Argon2i: from scratch

I didn’t mean to implement Argon2i myself. I first thought I’d scavenge a reference implementation. But the one I found in the RFC draft was hopelessly incomplete, and the reference implementation itself was quite big. Too big in fact to fit in Monocypher. I figured I could do simpler.

And I did. I even managed to run faster than the portable C reference implementation. It wasn’t trivial though. And no, I’m not talking about my blunder. Once discovered, that bug was fixed in less than an hour. I’m talking about something completely outside my control:

There was a bug in the reference implementation.

Test vectors just didn’t work.
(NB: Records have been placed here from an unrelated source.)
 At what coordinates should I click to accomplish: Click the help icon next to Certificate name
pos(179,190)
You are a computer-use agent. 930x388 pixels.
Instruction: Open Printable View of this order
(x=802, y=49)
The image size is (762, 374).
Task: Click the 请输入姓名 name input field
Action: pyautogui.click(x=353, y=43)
So I verified, dug in, debugged, looked at intermediary results (thank goodness the reference implementation could generate vectors for those), then finally found the error:

According to the spec, any previously non-overwritten block of the same lane may be referenced. But the implementation made that choice among previous segments that haven’t been overwritten yet, effectively treating the current lane just like the others.

Different reference sets, different results. No surprise there. The real problem was shrinking the reference set by half a segment, on average. This does hurt memory hardness a tiny little bit. The authors have since decided it wasn’t worth breaking compatibility. I agree with them, though I lack the expertise required to have a strong opinion anyway.

There’s something worrying about this bug: I was the first to discover it, in January 2017. According to Khovratovich himself, it was two years old. Now I understand why the authors themselves didn’t find it: unlike me, they didn’t have a reference implementation to compare to.

What I don’t understand is, how come nobody else discovered and reported this bug? If you implement Argon2 from spec, you cannot miss it. Test vectors won’t match, and searching for the cause will naturally lead to this bug. I can draw only one conclusion from this:

I’m the first to independently re-implement Argon2.

This “never implement your own crypto” business went a little too far.